A partir del Renacimiento se produjo una progresiva superación de esa versión del cristianismo como fuerza cultural hegemónica configuradora de una sociedad de cristiandad. De poder cultural universal, en lo profano y en lo sagrado, a su reducción religiosa. El cristianismo debe ser una religión. Una doctrina sobre lo sagrado, sobre lo trascendente y transhistórico. La Iglesia debe ceñir su autoridad a la religión, y a su espacio religioso, a su propia doctrina y al cuidado de las almas de sus fieles. Por ello, tendrá que callar ante lo que cae fuera de su incumbencia, como las leyes, la política o las ciencias. Se afirma así lo secular como exclusión de lo religioso en su propia configuración y dinamismo.
 
Esta exclusión que acontece en la Modernidad ha obligado a la Iglesia a repensar su misión sociohistórica y a repensarse en el espacio público. Sin embargo, el cristianismo no puede aceptar esta reducción religiosa, justamente porque aliena su entraña más histórica para desvincularlo del acontecer histórico. En el cristianismo hay siempre un juego de estar en la historia para ir más allá de ella. Se sitúa en un más allá de la ley, del poder y del conocimiento, los reconoce pero lo trasciende y transfigura. Para ello, ha necesitado el cristianismo recuperar su posición histórica originaria de no poder, de subalternidad crítica que abre los espacios sociales e institucionales, rompe las seguridades de las prácticas que se autolegitiman, y da paso a una nueva justicia y a una nueva sociabilidad incluyente y plural que restaura lo abandonado y lo impuro.
 
Si consideramos el pensamiento cristiano desde su núcleo originario podemos ver que este no es sino una forma de pensamiento crítico que se alza desnudando la pretensión de bondad por el cumplimiento mecánico de la ley, impugnando la identificación entre ley y justicia, la denuncia del poder como dominación, su brillo como idolatría, rechaza la “sabiduría del mundo” y afirma la “locura de la cruz”. Con ello, reintroduce un mundo de relaciones negadas, que “no-es” pero que adviene, otra sociabilidad, que es novedad, vida abundante, buena noticia.

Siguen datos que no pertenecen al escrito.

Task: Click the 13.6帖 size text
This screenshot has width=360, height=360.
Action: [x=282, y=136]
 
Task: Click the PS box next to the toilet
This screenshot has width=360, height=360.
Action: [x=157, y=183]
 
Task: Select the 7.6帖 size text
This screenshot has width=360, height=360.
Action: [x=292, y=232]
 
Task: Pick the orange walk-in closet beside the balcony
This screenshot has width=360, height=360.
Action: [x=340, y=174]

En este sentido, la teología de la ley en san Pablo o en el evangelio de Juan constituye un profundo programa crítico del Derecho y del Poder en su desarrollo histórico.
 
Vista en perspectiva este proceso histórico le ha permitido al cristianismo “purificarse” de sus reducciones. No se puede identificar con una forma cultural, como la grecorromana. Necesita hacerse presente en medio de una cultura pero no se puede cerrar en ella. Pero tampoco en un asunto meramente cultural. Se mueve en un horizonte mayor de humanización permanente. Y ello, no lo hace desde el poder, sino desde lo que no está y clama. Por ello su lugar, para cumplir su tarea pública no puede darse sino malograrse cuando está el centro del poder, y da fruto desde la periferia de lo negado y lo ausente.
 
Por ello, en este contexto, podemos entender desde esta clave de otra presencia en el espacio público, el gesto público y profético del Papa Francisco en la isla de Lesbos para denunciar el drama de los refugiados, la insolidaridad sociopolítica y el vaciamiento de las exigencias de justicia del núcleo jurídico de la Unión europea. Si “Europa es la patria de los derechos humanos, y cualquiera que ponga el pie en suelo europeo debería poder experimentarlo”. Apunta lo que falta y lo que se necesita para humanizar nuestras relaciones. En ese camino, no se trata sólo de la denuncia profética, sino de mostrar que se puede vivir ya ahora desde esa nueva humanidad.